La primavera, la melancolía y el quiosco «El Tintero»

Cuando todo está florecido, uno se percata de que no hay una única primavera, sino que se solapa una reiteración de sucesivas primaveras donde estalla el color sin reparar en gastos ni en matices. Nada me acerca más a la noción de paraíso que un almendro florecido, que una rosa abierta al sol, que una orquídea silvestre del parque natural de La Mata erguida al viento. El problema surge cuando el paisaje aparentemente está marchito y esconde su piel a la mirada. Ahí es muy difícil entrever la alegría y el bullir de la vida entre la hierba inerte. Y sin embargo está ahí, latente, aguardando el mínimo resquicio para respirar, para mostrarse.

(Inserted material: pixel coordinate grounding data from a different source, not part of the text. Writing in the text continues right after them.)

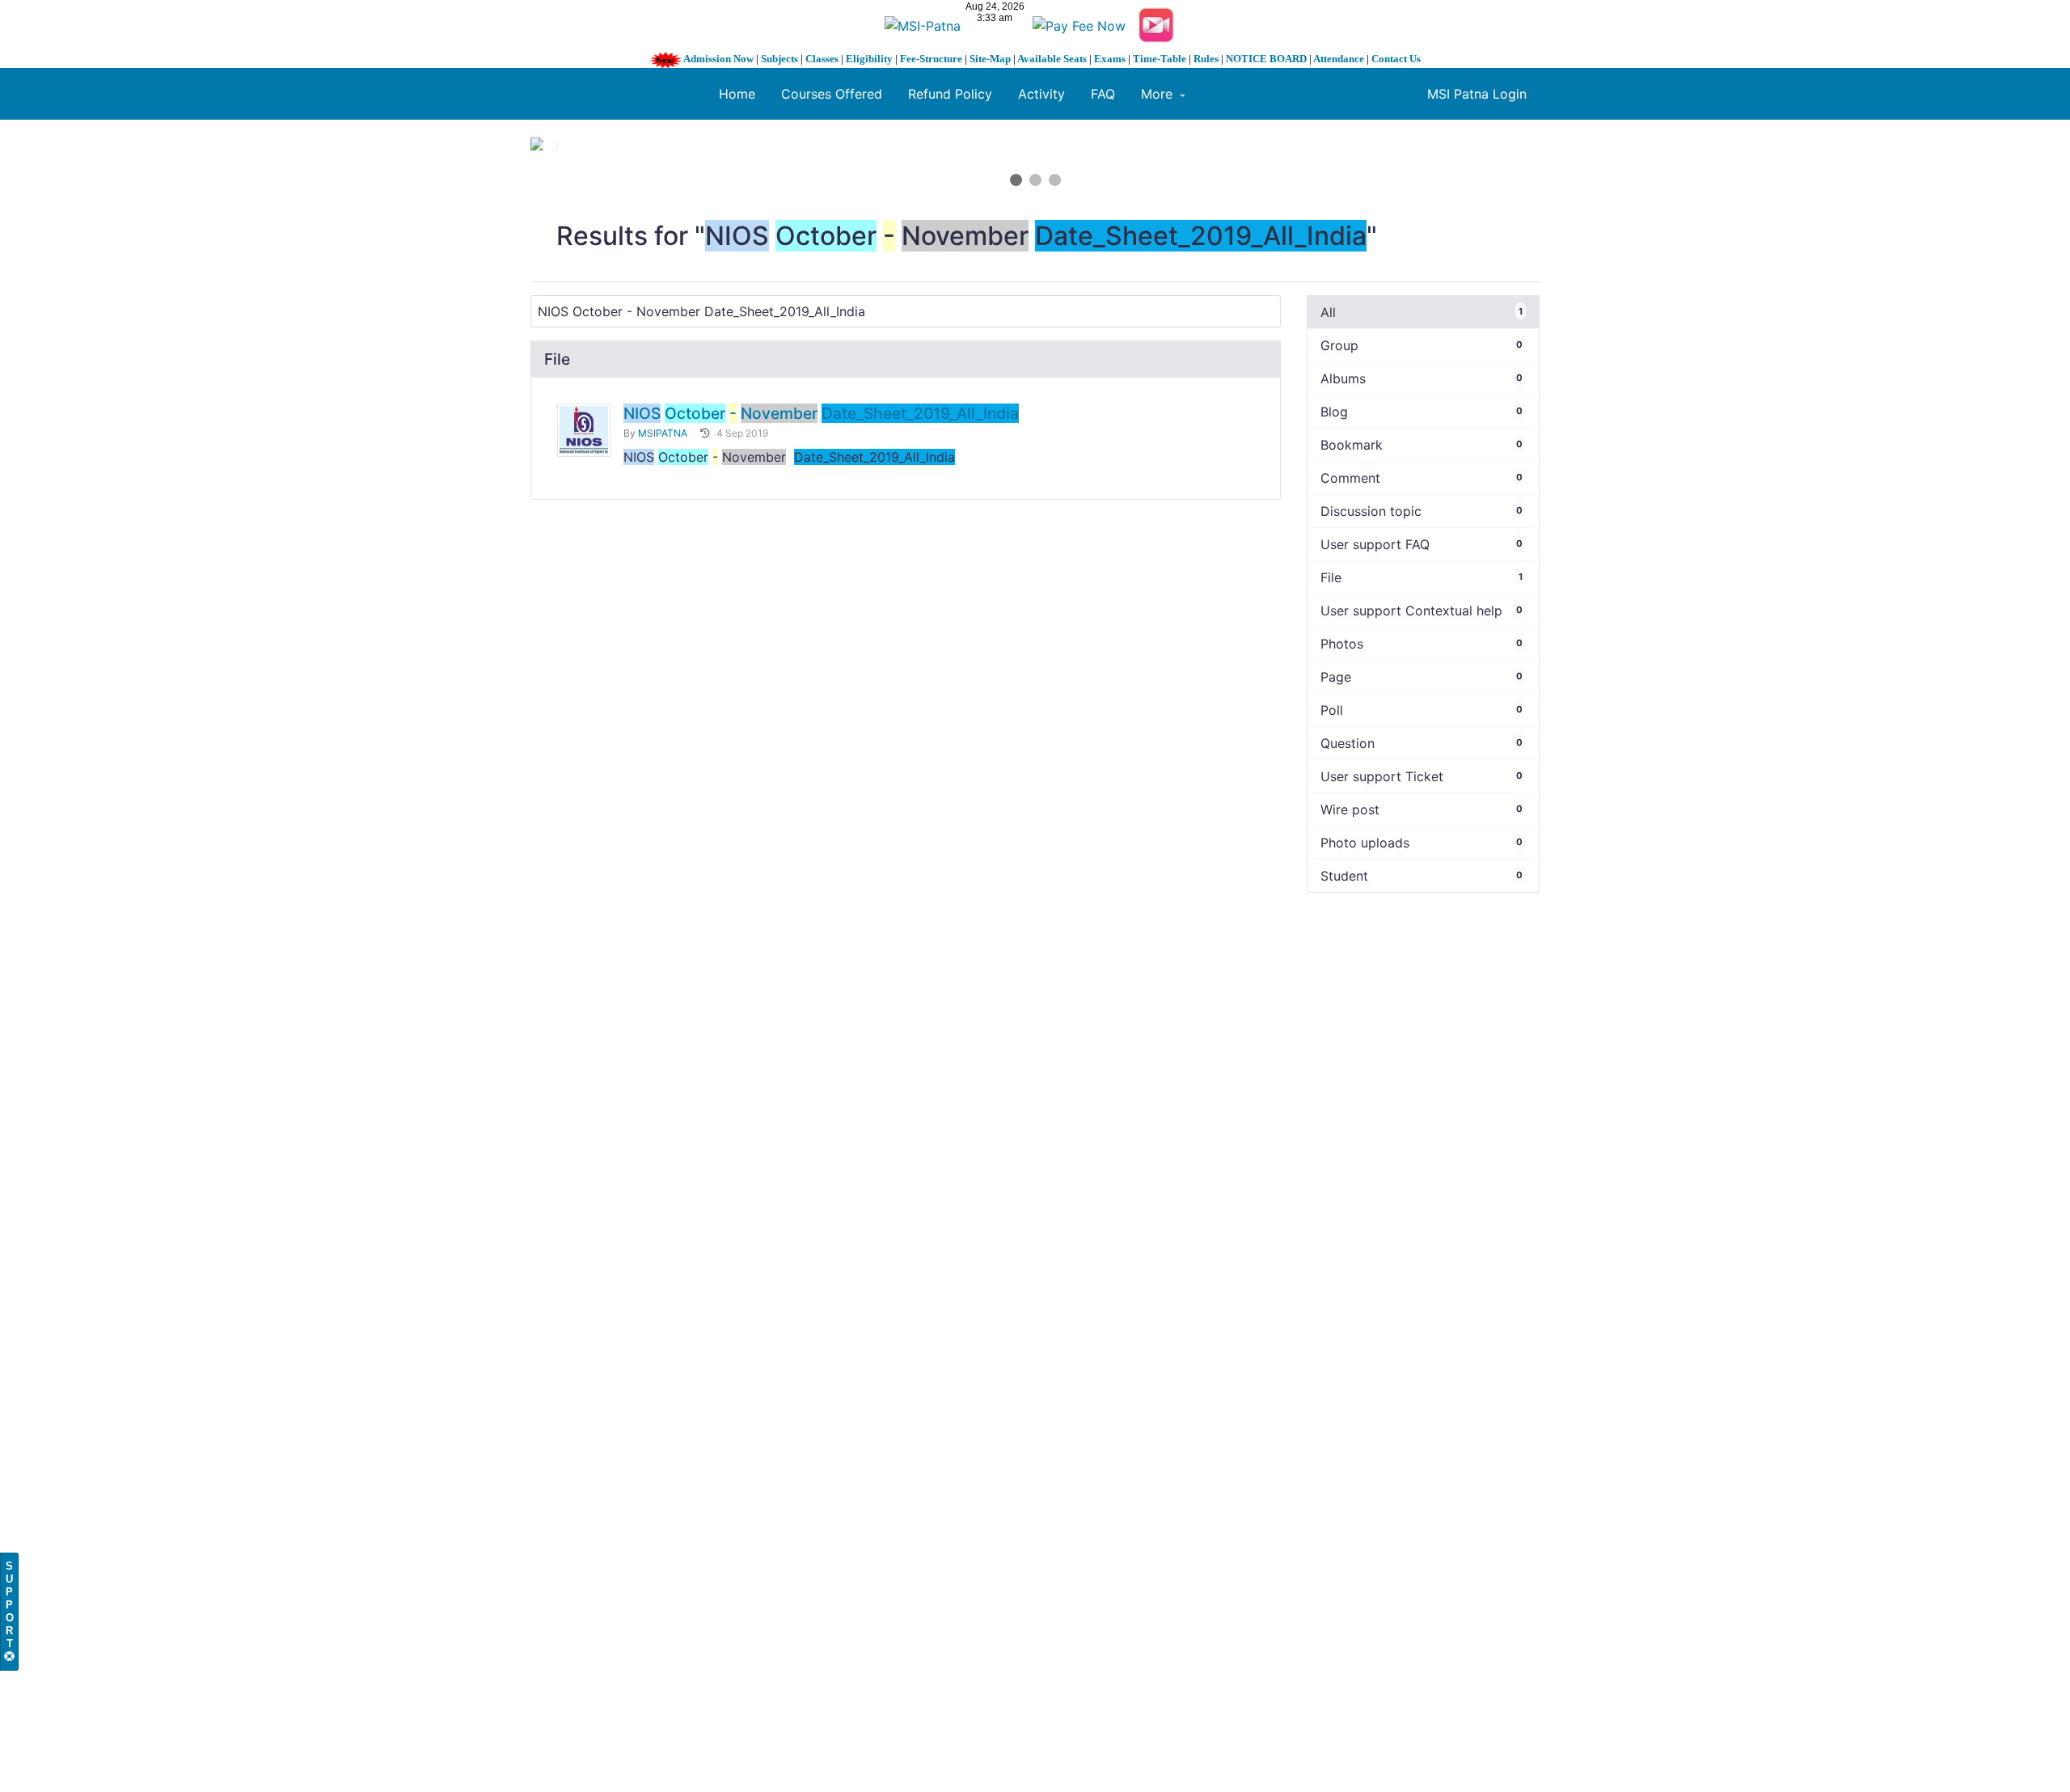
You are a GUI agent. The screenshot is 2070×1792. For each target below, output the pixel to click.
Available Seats (1052, 59)
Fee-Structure (931, 59)
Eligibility (869, 59)
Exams (1110, 59)
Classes (822, 59)
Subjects (779, 59)
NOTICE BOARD (1266, 59)
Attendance (1338, 59)
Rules (1206, 59)
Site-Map (990, 59)
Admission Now (718, 59)
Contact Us (1396, 59)
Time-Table (1159, 59)
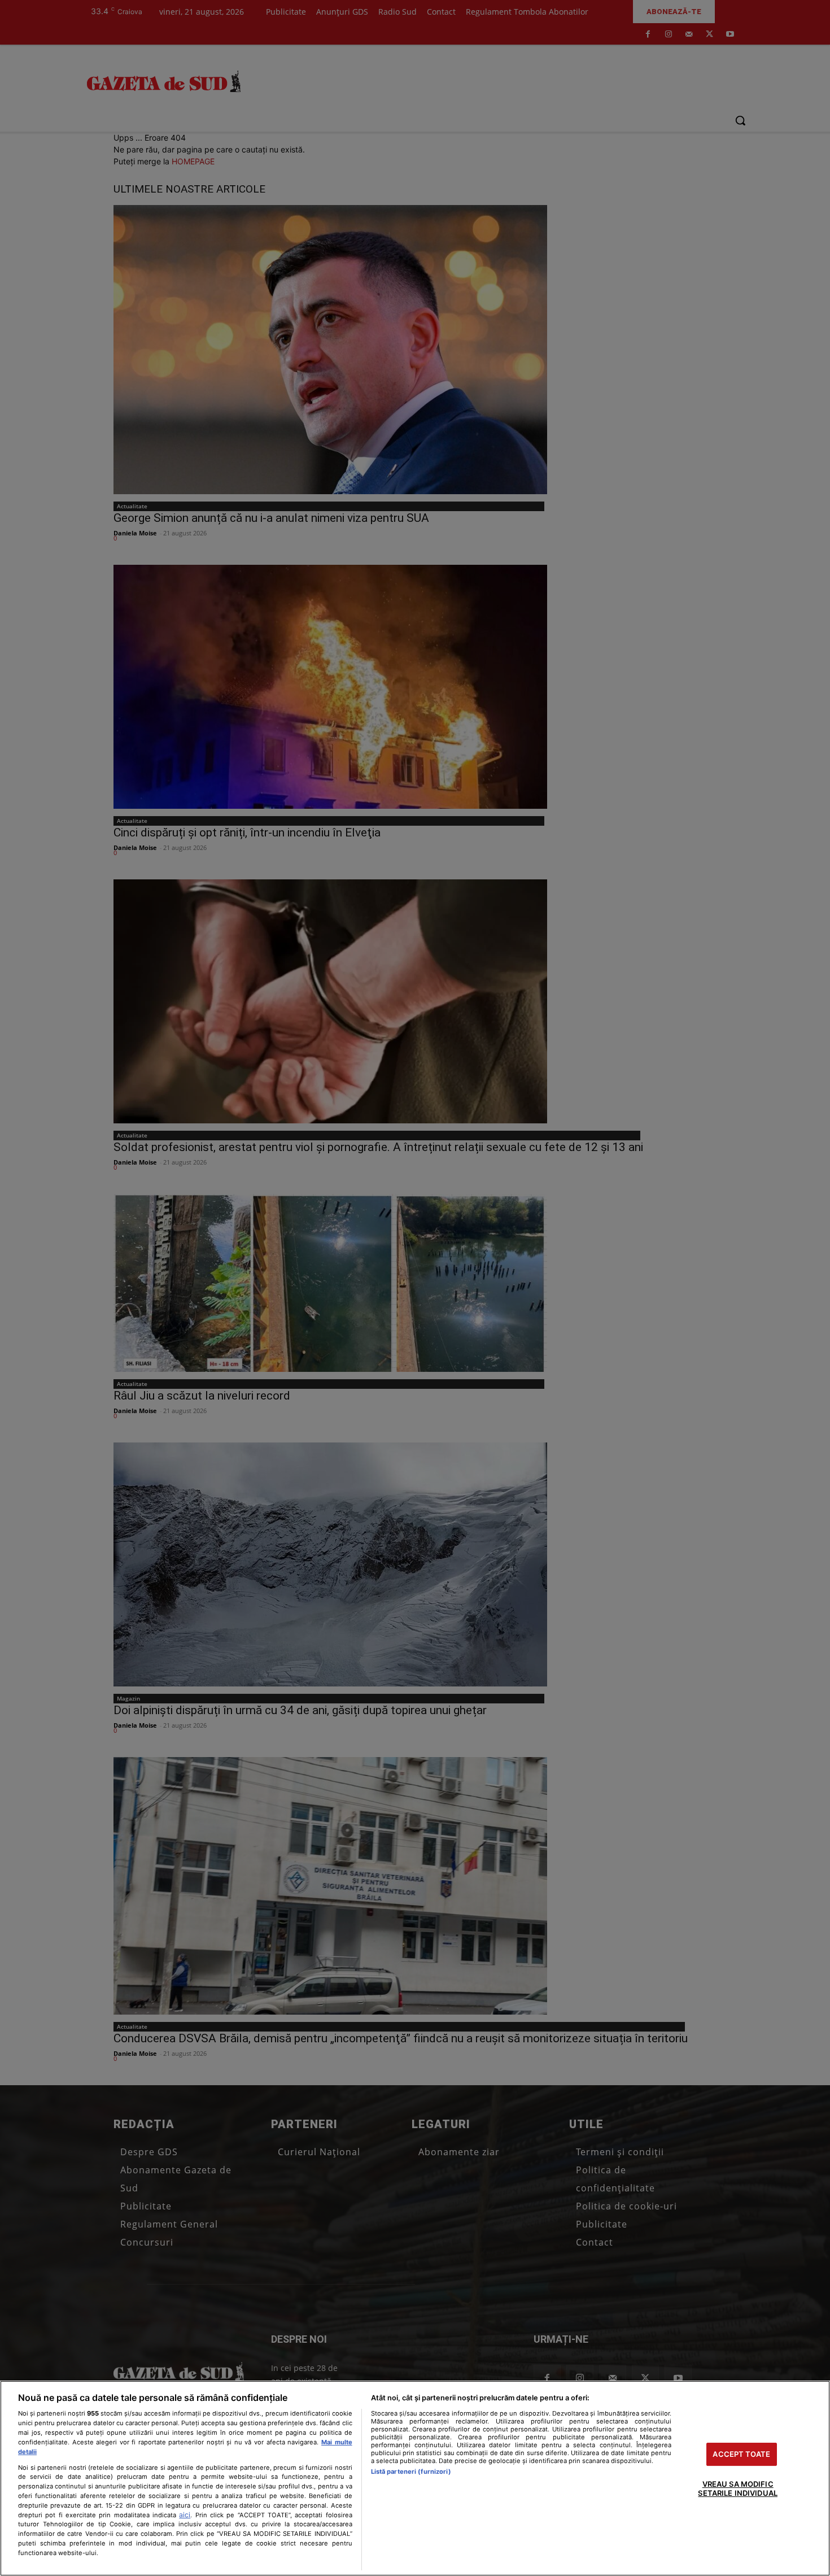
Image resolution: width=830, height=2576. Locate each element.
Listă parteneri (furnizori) (411, 2471)
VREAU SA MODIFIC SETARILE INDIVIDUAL (737, 2489)
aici (184, 2514)
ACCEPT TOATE (741, 2454)
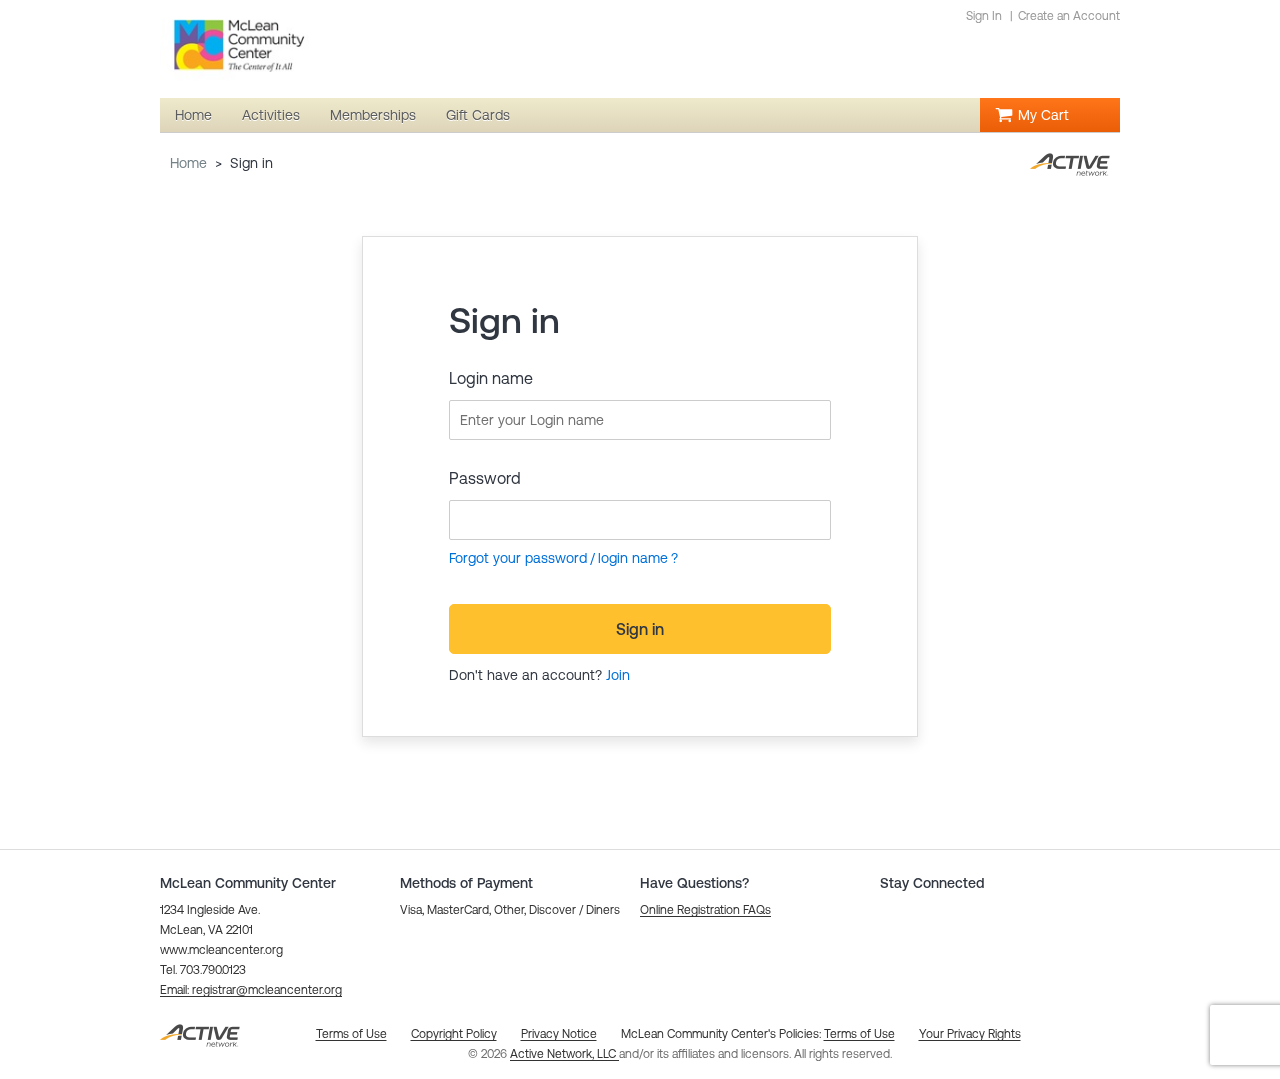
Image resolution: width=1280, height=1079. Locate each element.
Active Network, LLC (564, 1054)
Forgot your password (518, 558)
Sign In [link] (984, 16)
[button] (251, 990)
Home (188, 163)
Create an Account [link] (1069, 16)
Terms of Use (859, 1034)
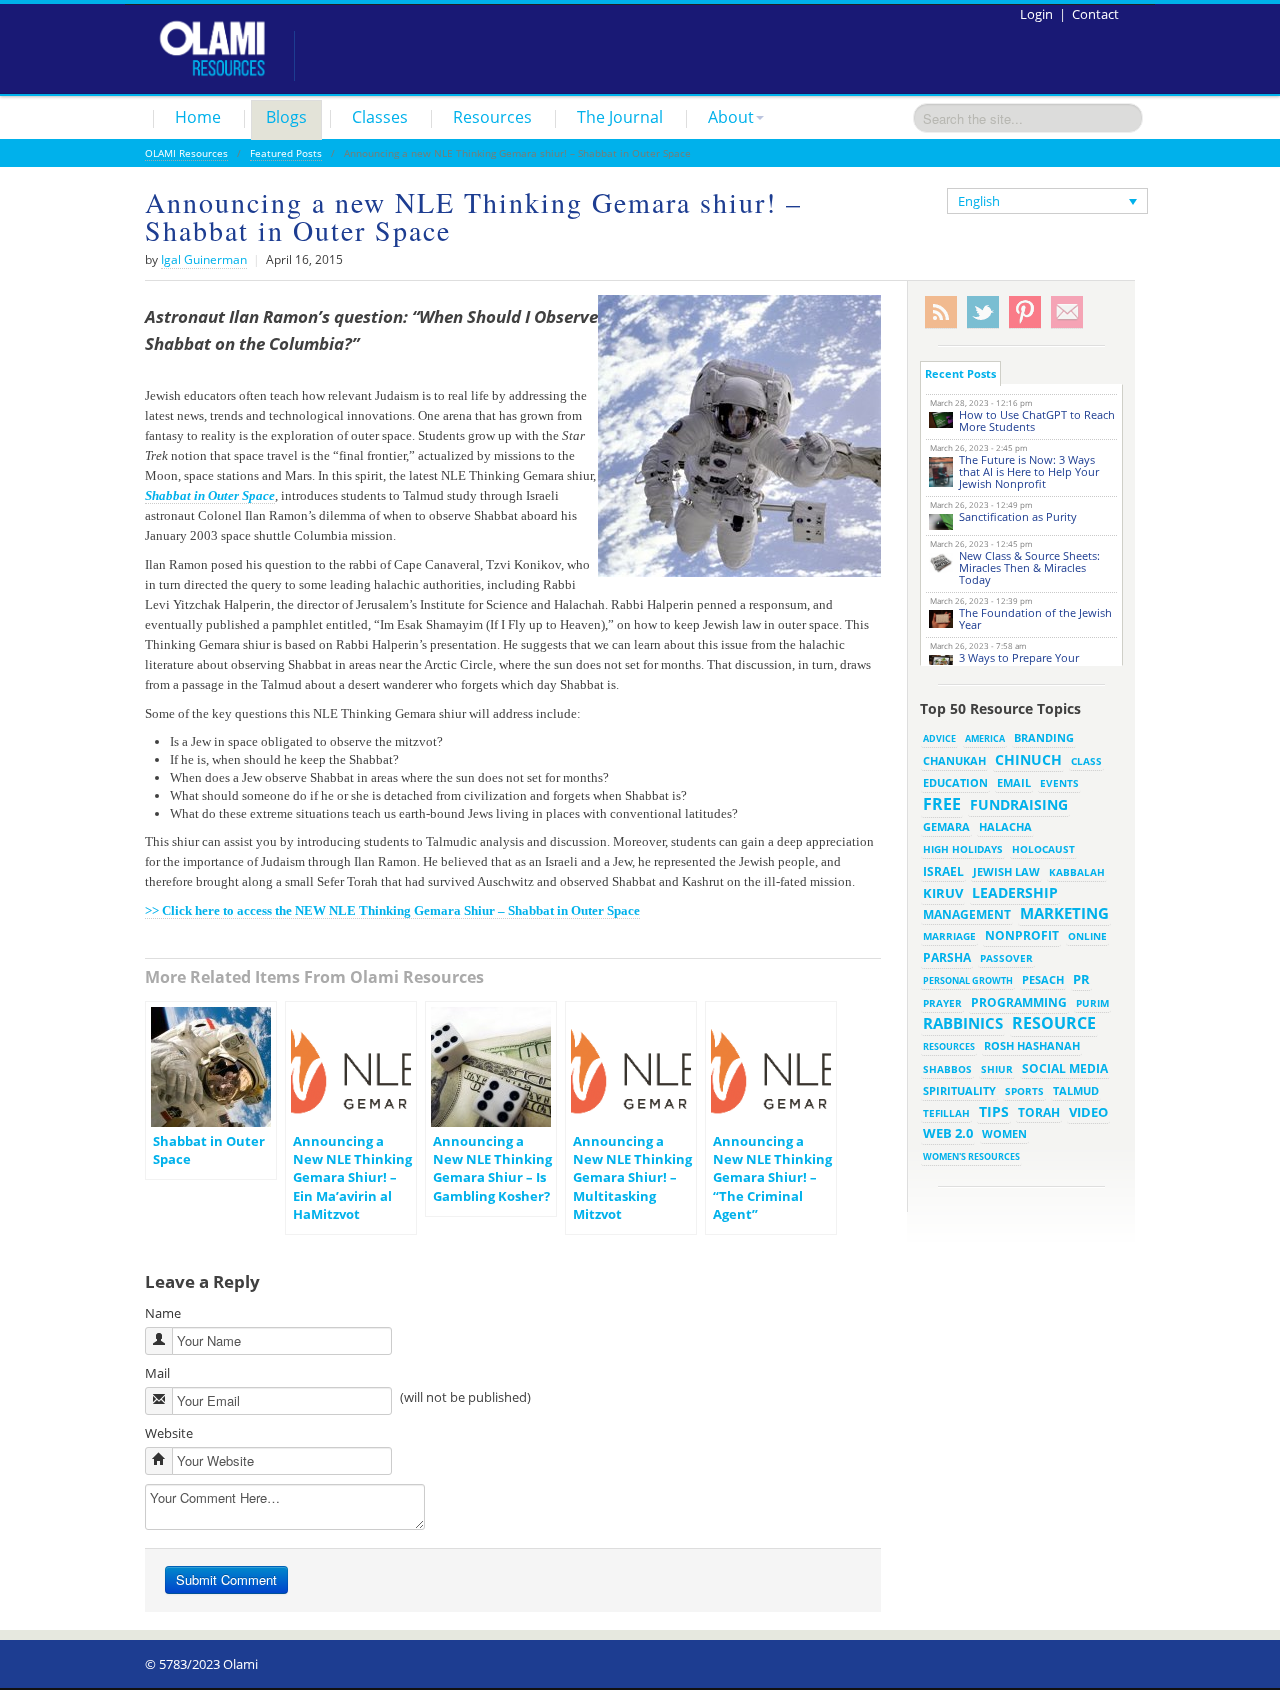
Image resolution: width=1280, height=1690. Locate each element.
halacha (1005, 826)
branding (1044, 738)
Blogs (286, 117)
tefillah (946, 1113)
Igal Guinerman (204, 259)
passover (1006, 958)
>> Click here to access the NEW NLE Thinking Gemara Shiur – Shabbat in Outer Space (392, 910)
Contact (1095, 14)
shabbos (947, 1069)
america (985, 738)
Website (169, 1433)
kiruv (943, 893)
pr (1081, 979)
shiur (997, 1069)
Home (198, 117)
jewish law (1006, 871)
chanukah (954, 760)
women (1004, 1134)
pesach (1043, 980)
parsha (947, 957)
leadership (1015, 892)
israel (943, 871)
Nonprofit (1022, 935)
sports (1024, 1091)
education (955, 783)
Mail (157, 1373)
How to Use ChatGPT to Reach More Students (1037, 420)
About (731, 117)
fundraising (1019, 804)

Ustedes ya sabrán de mis manías, de esa tendencia mía, si no a la melancolía, sí al menos a las afueras de la evocación, a aquel territorio que provoca la certeza machadiana de que todo pasa y nada queda… Ando estos días en tierra estéril, en terrenos donde lo humano aflora en su vertiente menos humana, donde el yo nunca esconde el nosotros, donde el nosotros es siempre un escudo tras el que ocultar un yo agigantado. Y sé que la razón y lo correcto no sabe de bandos y la solución es admitir que en la suma de todos está, metafórica y real, la primavera que no vemos. La sobreactuación y el encono son malos compañeros de viaje, y siempre acaban teniendo por destino, primero, el patetismo, y luego, el esperpento.
Y, sin embargo, pequeños gestos, o grandes, según se mire, puntean de añil los ocres oscuros de la ambición. Son tiempos donde la verdadera talla está en saber renunciar, en entender que el juego no acaba aquí, que la vida y los sueños llegan cuando tienen que llegar.
Me levanté hoy con ganas de gritar; de gritar que no acepto la estulticia, la cerrazón de aquellas personas que entienden todo en términos de primero yo y después yo. Lanzo la idea de que, a pesar de su derrota, la cabeza de Orfeo siguió cantando. A pesar de mi aparente fracaso, aún creo en que es posible que la lucidez termine venciendo al egoísmo de unos pocos. Creo con desesperación en la capacidad de poner el contador a cero las veces que haga falta.
Y cambia la luz y cambio el tercio. Así de fugaz y arbitraria es la inspiración. Y algo quiero decirle a Costas, ese ente, entre brumoso y desasosegante, que anda enredado en el quiosco «El Tintero», ese lugar de magia y ayer en la playa del Cura. Esta ciudad no quiere perder su identidad, no quiere renunciar a aquello que nos hace ser lo que somos. Y queremos seguir contemplando los amaneceres y atardeceres lentos de esta Torrevieja nuestra en la mezcla de piedra, arena, lágrimas y esperanza desde la que nuestros abuelos y padres se asomaron al mar un día.